Starvation in Syria: Deaths in Madaya where residents were reportedly ‘eating grass’

Special to WorldTribune.com

At least 28 people in the Syrian town of Madaya died of starvation and residents resorted to “eating grass” before the regime of President Bashar Assad agreed to a deal with anti-regime rebels to deliver aid, sources say.

Pawel Krzysiek, spokesperson for the Red Cross in Syria, told Al Jazeera on Jan. 11 that aid convoys have started to enter Madaya. It is the first delivery of aid to the town since October.

Over 40,000 people in Madaya, Syria have little or no access to food.
Over 40,000 people in Madaya, Syria have little or no access to food.

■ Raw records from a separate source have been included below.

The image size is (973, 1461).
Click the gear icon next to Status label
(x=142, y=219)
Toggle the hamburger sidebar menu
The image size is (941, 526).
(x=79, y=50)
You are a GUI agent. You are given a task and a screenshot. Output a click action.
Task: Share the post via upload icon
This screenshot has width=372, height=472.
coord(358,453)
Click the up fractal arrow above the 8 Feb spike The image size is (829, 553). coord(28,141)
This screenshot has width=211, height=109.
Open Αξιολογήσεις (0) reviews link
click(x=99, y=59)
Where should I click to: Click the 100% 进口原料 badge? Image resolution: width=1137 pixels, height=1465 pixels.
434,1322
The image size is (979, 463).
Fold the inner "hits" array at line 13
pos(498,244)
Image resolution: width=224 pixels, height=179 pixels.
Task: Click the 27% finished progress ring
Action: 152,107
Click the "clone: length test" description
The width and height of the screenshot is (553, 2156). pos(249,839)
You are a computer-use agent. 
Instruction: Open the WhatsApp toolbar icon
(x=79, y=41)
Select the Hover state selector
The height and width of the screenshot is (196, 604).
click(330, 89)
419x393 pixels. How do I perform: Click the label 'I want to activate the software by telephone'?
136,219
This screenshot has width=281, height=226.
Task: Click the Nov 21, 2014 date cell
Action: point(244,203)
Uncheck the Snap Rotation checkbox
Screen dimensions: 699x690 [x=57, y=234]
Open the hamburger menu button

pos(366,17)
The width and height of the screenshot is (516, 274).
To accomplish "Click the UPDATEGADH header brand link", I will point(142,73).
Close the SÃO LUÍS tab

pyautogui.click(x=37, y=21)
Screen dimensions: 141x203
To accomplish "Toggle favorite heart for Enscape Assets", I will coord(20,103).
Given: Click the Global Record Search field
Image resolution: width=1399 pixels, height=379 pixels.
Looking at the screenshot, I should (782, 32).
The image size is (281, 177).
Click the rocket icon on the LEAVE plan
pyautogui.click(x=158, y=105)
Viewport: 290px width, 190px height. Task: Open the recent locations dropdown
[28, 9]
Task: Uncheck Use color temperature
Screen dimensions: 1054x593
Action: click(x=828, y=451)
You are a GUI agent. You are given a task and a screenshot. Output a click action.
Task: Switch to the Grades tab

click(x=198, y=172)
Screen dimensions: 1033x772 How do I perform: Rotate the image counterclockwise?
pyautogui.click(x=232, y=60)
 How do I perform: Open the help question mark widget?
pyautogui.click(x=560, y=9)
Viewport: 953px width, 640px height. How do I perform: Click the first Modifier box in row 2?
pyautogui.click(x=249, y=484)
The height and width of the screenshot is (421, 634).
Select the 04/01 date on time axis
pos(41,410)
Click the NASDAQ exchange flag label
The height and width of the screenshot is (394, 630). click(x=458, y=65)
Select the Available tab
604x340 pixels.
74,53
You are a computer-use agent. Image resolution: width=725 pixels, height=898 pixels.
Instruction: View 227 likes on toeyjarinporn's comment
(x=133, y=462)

Madaya, located west of Damascus and near the Lebanese border, is under siege by pro-Assad and Hizbullah forces.

Doctors Without Borders reported that at least 28 people, including six children under one year of age, have died from hunger-related causes in Madaya during the siege and another 250 people were suffering from acute malnutrition. Five people – a nine-year-old boy and four men older than 45 – died on Jan. 10 of suspected malnutrition, according to medics working with MSF.

Sources said an estimated 42,000 people in Madaya have little or no access to food and many have resorted to “eating grass.”

In Kefraya and Foua, Nusra Front and other rebel groups have cut off about 12,500 people from access to aid supplies, the sources said.

The United Nations estimates some 400,000 people are living under siege in 15 areas across Syria and have limited access to food.

Sharif Nashashibi, a London-based analyst of Arab political affairs, said that the government-imposed sieges in amount to “war crimes.”

“These sieges don’t just wear down the fighters, it also causes them to see the population around them suffering and raises the concern that the population could turn against them,” he told Al Jazeera. “The government is collectively punishing the population of that area because of the presence of ‘enemy’ fighters.”